### Your instructions
Reproduce the lines that begin at the line containing "This screenshot has" and end after the line containing "center [50, 101].", replacing "Find the location of" with "Locate" and changing nothing else. Omit the pictures.

(Provided data Opens)

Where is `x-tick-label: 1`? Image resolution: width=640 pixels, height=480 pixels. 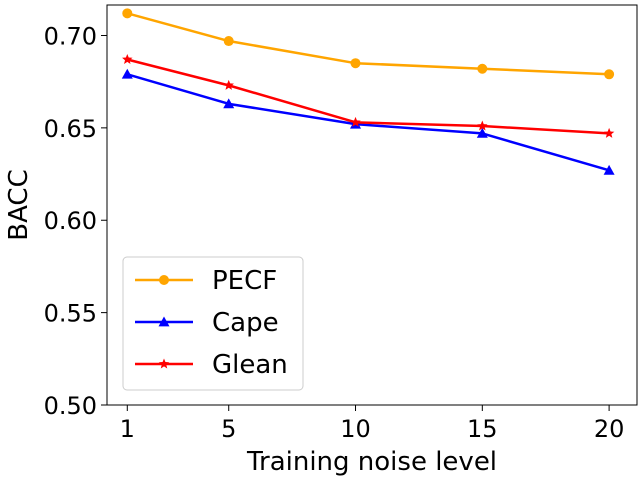
x-tick-label: 1 is located at coordinates (128, 429).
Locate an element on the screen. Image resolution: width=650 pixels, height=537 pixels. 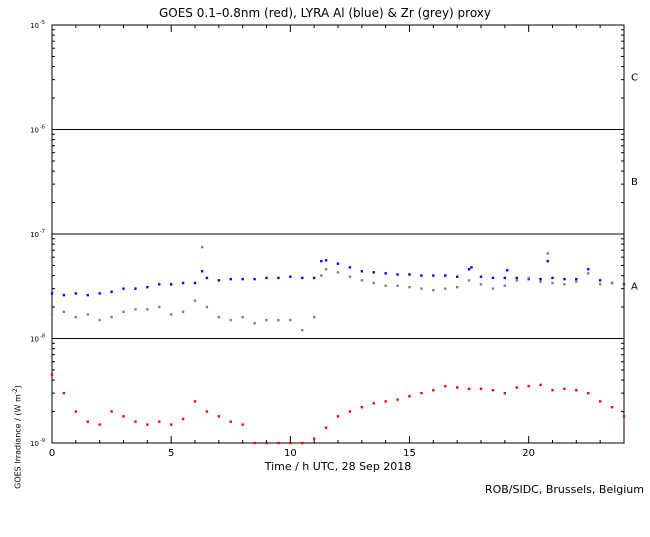
y-tick-exponent: -5 is located at coordinates (42, 23).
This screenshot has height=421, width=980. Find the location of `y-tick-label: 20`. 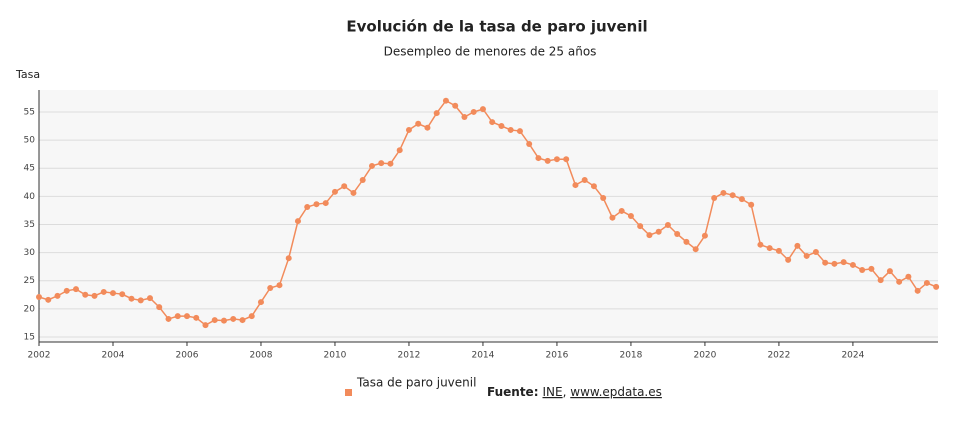

y-tick-label: 20 is located at coordinates (30, 309).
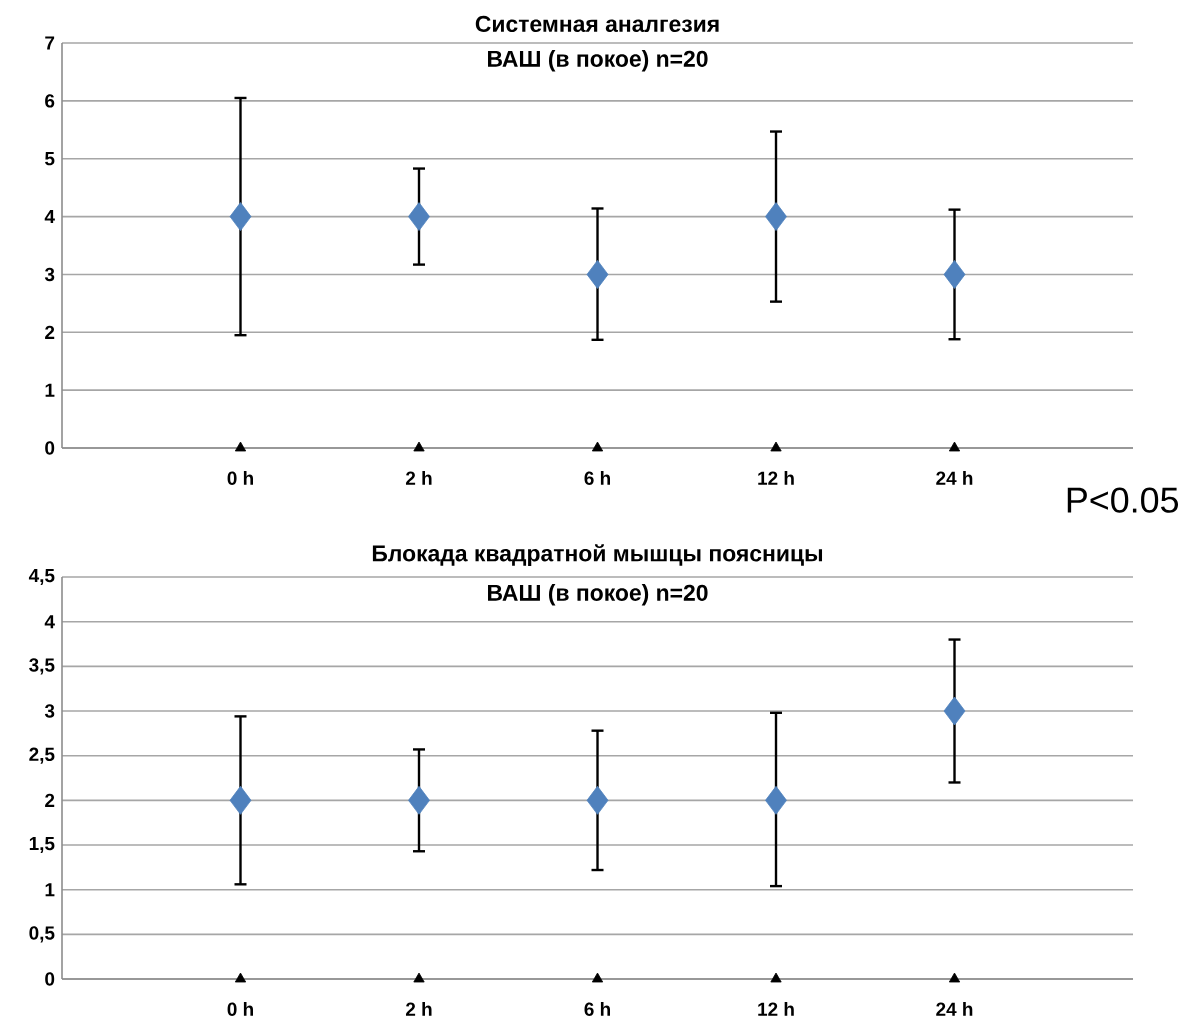  What do you see at coordinates (50, 101) in the screenshot?
I see `y-tick-label: 6` at bounding box center [50, 101].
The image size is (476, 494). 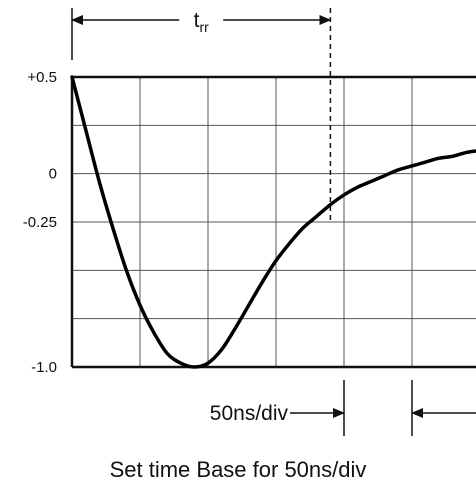 What do you see at coordinates (42, 78) in the screenshot?
I see `y-tick-label: +0.5` at bounding box center [42, 78].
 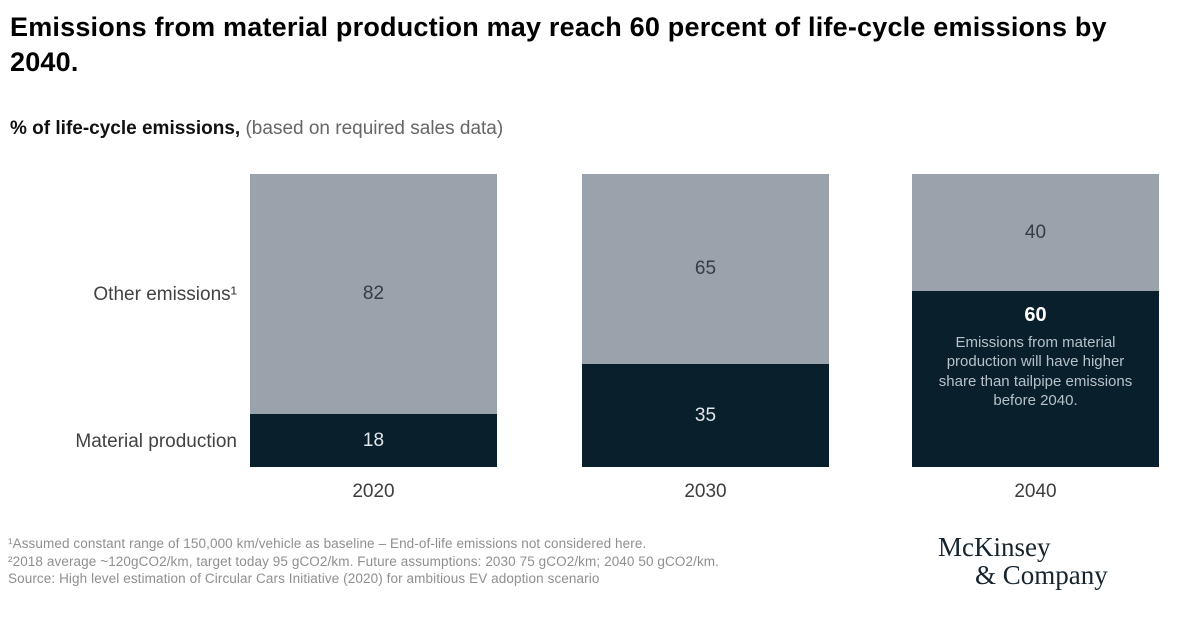 I want to click on bar-2020-other-segment: 82, so click(x=374, y=294).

(Provided data Closes)

### Output for this task
This screenshot has height=421, width=980. Locate `y-tick-label: 20`. 

y-tick-label: 20 is located at coordinates (30, 309).
  What do you see at coordinates (50, 101) in the screenshot?
I see `y-tick-label: 6` at bounding box center [50, 101].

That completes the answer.